论文阅读笔记: Improved SVRG for non-strongly-convex or sum-of-non-convex objectives

原始的 SVRG 或者 L-SVRG 需要函数满足强凸性质, SVRG++ 将该方法拓展到普通凸函数,算法使用两层循环,外层循环 $s$ 每次的轮此递增,而内层循环 $k$ 使用方差缩减技术

\[\begin{align*} \mathbb{E} [f(x_{k+1}) - f(x_{\ast})] &\le \mathbb{E}[ f(x_k) - f(x_{\ast}) + \nabla f(x_k)^\top(x_{k+1}- x_k) + \frac{L}{2} \Vert x_{k+1} - x_k \Vert^2] \\ &=f(x_k) - f(x_{\ast}) + \mathbb{E} [\nabla f(x_k)^\top(x_{k+1} - x_k)] + \frac{L}{2} \Vert x_{k+1} - x_k \Vert^2 \\ &\le \nabla f(x_k)^\top(x_k - x_{\ast}) + \mathbb{E} [\nabla f(x_k)^\top(x_{k+1} - x_k)] + \frac{L}{2} \Vert x_{k+1} - x_k \Vert^2\\ &= \mathbb{E} [g_k^\top (x_{k+1} - x_{\ast})] + \frac{L}{2} \Vert x_{k+1} - x_k \Vert^2+ \mathbb{E} [ g_k - \nabla f(x_k))^\top(x_{k+1} - x_{k}) \\ &= \frac{1}{\eta_k} \mathbb{E} [(x_k - x_{k+1})^\top(x_{k+1} - x_{\ast})] + \frac{L}{2} \Vert x_{k+1} - x_k \Vert^2 + \mathbb{E} [ (g_k - \nabla f(x_k))^\top(x_{k+1} - x_{k}) \\ &= \frac{1}{2 \eta_k} \mathbb{E}[\Vert x_k - x_{\ast} \Vert^2 - \Vert x_{k+1} - x_\ast \Vert^2 ] + (\frac{L}{2} - \frac{1} {2 \eta_k}) \Vert x_{k+1} - x_k \Vert^2 + \mathbb{E} [ g_k - \nabla f(x_k))^\top(x_{k+1} - x_{k}) \\ &\le \frac{1}{2 \eta_k} \mathbb{E}[\Vert x_k - x_{\ast} \Vert^2 - \Vert x_{k+1} - x_\ast \Vert^2 ] + \frac{\eta_k}{2 (1 -\eta_k L)} \mathbb{E} [ \Vert g_k - \nabla f(x_k,\xi) \Vert^2] \\ \text{Where } g_k &= \nabla f(x_k,\xi) - \nabla f(\tilde s,\xi) + \nabla f(\tilde x) \end{align*}\]

根据方差缩减的性质,

\[\begin{align*} \mathbb{E} [ g_k - \nabla f(x_k) \Vert^2] &\le \mathbb{E} [\Vert \nabla f(x_k,\xi) - \nabla f(\tilde x,\xi) \Vert^2] \\ &\le2 \mathbb{E}[ \Vert \nabla f(x_k,\xi) - \nabla f(x_{\ast},\xi) \Vert^2] +2 \mathbb{E}[ \Vert \nabla f(\tilde x,\xi) - \nabla f(x_{\ast},\xi) \Vert^2] \\ &\le 4L (f(x_k) - f(x_{\ast}) + f(\tilde x) - f(x_{\ast}) ) \end{align*}\]

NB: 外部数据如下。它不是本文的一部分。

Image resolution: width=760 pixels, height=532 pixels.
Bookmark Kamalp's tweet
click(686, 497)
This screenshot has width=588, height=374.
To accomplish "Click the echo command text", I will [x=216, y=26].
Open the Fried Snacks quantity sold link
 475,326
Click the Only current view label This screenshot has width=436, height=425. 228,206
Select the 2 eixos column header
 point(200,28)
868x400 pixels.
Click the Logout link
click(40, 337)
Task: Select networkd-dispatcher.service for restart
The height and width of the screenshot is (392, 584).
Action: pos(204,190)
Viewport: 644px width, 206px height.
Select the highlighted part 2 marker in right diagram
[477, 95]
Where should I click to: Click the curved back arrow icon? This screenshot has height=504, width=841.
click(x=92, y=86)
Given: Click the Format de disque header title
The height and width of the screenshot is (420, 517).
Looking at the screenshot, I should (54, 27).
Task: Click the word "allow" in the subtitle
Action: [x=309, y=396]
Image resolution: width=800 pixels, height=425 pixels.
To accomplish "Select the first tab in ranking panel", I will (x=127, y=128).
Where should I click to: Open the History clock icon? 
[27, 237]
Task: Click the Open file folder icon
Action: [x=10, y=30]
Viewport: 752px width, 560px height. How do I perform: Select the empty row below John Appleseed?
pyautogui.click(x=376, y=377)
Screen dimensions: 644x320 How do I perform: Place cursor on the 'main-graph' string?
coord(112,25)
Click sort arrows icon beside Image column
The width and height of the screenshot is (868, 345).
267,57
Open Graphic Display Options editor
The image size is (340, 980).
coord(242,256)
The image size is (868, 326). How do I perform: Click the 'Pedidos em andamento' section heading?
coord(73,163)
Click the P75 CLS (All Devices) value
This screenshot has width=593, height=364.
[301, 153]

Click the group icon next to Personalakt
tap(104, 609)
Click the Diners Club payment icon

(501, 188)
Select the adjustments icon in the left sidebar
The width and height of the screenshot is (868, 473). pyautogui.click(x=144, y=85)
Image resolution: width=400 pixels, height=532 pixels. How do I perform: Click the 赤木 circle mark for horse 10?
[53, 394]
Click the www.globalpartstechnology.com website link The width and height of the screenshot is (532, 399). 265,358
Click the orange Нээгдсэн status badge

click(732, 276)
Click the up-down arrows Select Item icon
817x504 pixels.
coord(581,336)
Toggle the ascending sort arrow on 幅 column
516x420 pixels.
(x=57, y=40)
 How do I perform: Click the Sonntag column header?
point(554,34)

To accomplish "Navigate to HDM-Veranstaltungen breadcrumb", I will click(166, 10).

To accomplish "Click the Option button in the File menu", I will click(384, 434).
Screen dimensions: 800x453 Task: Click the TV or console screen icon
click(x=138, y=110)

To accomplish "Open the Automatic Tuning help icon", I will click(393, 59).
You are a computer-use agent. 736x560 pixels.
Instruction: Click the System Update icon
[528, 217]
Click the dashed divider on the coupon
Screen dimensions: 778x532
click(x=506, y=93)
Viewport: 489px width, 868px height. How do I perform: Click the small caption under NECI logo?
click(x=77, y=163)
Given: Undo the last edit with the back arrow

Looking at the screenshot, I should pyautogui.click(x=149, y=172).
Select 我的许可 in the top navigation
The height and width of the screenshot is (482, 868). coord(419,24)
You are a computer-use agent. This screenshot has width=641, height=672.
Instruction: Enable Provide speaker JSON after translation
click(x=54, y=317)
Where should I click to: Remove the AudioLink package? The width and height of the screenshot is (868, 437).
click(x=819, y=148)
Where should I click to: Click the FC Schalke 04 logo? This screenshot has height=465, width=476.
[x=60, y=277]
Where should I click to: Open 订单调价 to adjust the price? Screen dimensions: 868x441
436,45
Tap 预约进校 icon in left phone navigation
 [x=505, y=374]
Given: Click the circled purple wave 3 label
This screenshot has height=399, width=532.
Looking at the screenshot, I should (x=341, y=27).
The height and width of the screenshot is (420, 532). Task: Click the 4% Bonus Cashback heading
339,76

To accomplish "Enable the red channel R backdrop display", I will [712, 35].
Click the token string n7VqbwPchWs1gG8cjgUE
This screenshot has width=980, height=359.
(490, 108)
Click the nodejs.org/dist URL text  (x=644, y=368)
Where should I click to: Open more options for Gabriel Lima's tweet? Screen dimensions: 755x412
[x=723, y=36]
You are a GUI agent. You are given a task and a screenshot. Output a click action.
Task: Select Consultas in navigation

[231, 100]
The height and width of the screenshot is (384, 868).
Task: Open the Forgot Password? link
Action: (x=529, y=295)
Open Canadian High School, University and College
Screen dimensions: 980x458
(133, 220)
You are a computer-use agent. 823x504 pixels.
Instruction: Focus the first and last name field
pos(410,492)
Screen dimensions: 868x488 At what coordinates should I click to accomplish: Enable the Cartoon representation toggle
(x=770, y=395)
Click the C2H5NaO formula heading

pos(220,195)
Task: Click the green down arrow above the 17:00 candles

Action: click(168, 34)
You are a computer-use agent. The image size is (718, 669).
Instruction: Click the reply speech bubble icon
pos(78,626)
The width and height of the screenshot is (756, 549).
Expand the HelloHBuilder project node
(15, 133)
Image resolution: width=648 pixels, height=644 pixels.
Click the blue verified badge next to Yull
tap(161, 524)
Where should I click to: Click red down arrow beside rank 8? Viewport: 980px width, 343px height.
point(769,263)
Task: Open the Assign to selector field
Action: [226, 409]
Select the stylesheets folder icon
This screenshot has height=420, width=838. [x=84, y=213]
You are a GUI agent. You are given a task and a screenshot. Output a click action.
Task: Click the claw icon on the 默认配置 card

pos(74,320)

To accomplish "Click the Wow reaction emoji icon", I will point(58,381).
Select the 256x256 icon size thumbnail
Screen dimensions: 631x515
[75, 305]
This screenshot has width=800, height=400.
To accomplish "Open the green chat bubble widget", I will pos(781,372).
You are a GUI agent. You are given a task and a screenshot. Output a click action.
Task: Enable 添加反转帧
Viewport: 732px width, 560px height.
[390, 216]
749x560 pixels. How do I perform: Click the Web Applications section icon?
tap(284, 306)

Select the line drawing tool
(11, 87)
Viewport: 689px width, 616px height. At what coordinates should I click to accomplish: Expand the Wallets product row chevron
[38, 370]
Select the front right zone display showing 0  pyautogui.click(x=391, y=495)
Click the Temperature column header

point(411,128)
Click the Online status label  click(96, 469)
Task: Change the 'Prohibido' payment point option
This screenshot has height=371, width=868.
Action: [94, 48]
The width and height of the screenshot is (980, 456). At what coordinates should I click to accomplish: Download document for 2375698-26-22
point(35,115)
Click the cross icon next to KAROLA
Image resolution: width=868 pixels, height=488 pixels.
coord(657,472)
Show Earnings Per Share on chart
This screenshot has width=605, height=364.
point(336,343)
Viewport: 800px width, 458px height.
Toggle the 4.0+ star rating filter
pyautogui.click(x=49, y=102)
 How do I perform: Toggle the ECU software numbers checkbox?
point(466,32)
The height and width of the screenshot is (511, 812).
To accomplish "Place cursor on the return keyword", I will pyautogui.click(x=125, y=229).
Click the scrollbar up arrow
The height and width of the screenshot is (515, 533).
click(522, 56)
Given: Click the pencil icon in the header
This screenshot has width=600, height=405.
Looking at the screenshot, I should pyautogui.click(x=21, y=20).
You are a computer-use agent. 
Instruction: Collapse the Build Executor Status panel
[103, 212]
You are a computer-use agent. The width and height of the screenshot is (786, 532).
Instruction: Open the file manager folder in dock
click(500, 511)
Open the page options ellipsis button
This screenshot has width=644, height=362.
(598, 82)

取 $ \eta_k = 1/7L$, 对每一轮次 $s$,

\[\begin{align*} \mathbb{E} [ f(x_{k+1}^{(s)}) - f(x_{\ast})] &\le \frac{1}{3} \mathbb{E} [ f(x_k^{(s)}) -f(x_{\ast})+ f(\tilde x^{(s)}) - f(x_{\ast})] +\frac{1}{2 \eta_k} \mathbb{E}[ \Vert x_k^{(s)} - x_{\ast} \Vert^2 - \Vert x_{k+1}^{(s)} - x_{\ast} \Vert^2] \\ \end{align*}\]

对该轮次中的所有 $m_s$ 次迭代求和,

\[\begin{align*} \frac{2}{m_s} \sum_{k=0}^{m_s - 1}\mathbb{E} [ f(x_{0}^{(s) } - f(x_{\ast}))] &\le \frac{1}{m_s} \mathbb{E} [ f(x_0^{(s)}) -f(x_{m_s}^{(s)})] +\frac{3}{2 \eta_k m_s} \mathbb{E}[\Vert x_0^{(s)} - x_{\ast} \Vert^2 - \Vert x_{m_s}^{(s)} - x_{\ast} \Vert^2] - +f(\tilde x^{(s)}) - f(x_{\ast}) \\ \end{align*}\]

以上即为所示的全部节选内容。